Thursday, July 15, 2004

Aljazeera: UK Iraq report labelled a 'whitewash'

"Anti-war activists have reacted with anger to a report that exonerated Tony Blair from any wrongdoing in the lead-up to last year's invasion of Iraq.
They labelled the report by former top civil servant Lord Richard Butler a "whitewash" and say it has left the British leader with little credibility.
Released on Wednesday, the report found major holes in pre-war intelligence but spared the British prime minister any personal responsibility.
It was the fourth investigation in a year into the government's justification for war from which Blair has escaped with little more than a slapped wrist.
The report concluded Iraq almost certainly did not possess significant stocks of weapons of mass destruction before the conflict, despite government claims.
But it said Blair was not responsible for the failures of British intelligence and did not intentionally lie to the British people.
Resignation call
Lindsey German, spokeswoman for the Stop the War Coalition, told Aljazeera.net the government had found itself "not guilty".
"All these reports seem to conclude that no one is responsible or to blame for the illegal and unjustified invasion of Iraq which has killed thousands of people," she said.
Butler's report says Blair did not intentionally mislead the public, "But no one should be surprised. The Butler committee was set up to get the right result. This is the government investigating itself and then acquitting itself."
German said the report committee, which was appointed by the government, had too narrow a remit.
"We in the anti-war movement have been saying for two years that the UK went to war on a false pretext and this report completely vindicates us.
"But no one has ever gone to war solely on the basis of intelligence because it is known that intelligence is never 100% certain. This is the issue that needs to be addressed," German said.

SOURCE DATA →

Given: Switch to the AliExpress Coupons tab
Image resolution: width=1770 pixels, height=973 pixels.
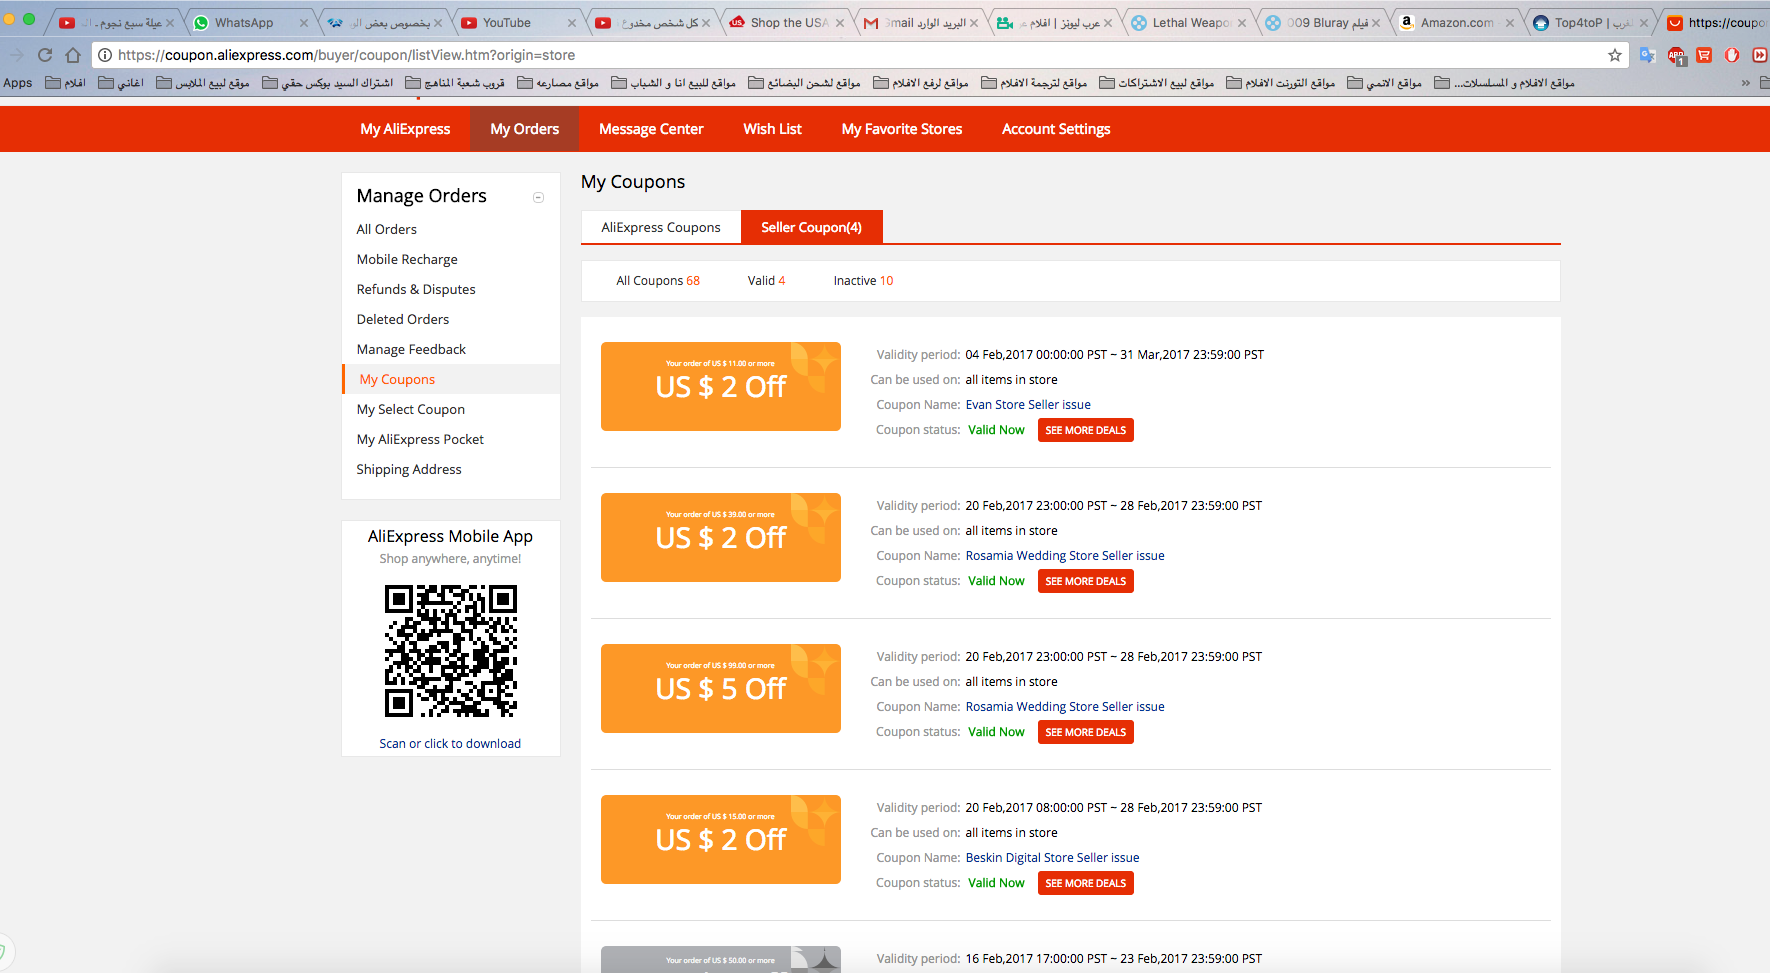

WRITTEN TASKS →
(a) List every person named in the article on the UK Iraq report.
(b) Write the next part of the article on the UK Iraq report, picking up after its final sentence.

EXERCISE RESULTS →
(a)
- Tony Blair
- Lord Richard Butler
- Lindsey German

(b)
"The Butler committee was set up to get the right result. This is the government investigating itself and then acquitting itself"
Lindsey German, The Stop the War Coalition spokeswoman added: "Tony Blair should resign immediately and make a full apology to the British and Iraqi people. Troops should also be pulled out of Iraq. That is the only way he can start atoning for this mess."
For his part, Ahmed al-Sheikh, president of the Muslim Association of Britain, told Aljazeera.net that Tony Blair's political judgment should have been the subject of the inquiry.
"Even if the prime minister did not intentionally lie, his political judgment was lousy," he said.
"Thousands of innocent people have been killed in Iraq and scores of British troops have died there because of his misjudgment." 

Blair defiant
 
Following the report's publication, Blair told parliament he believed invading Iraq was the right thing to do.
"No one lied. No one made up the intelligence. No one inserted things into the dossier against the advice of the intelligence services," he said.
Polls had found the British public overwhelmingly opposed to war: "Everyone genuinely tried to do their best in good faith for the country in circumstances of acute difficulty. That issue of good faith should now be at an end."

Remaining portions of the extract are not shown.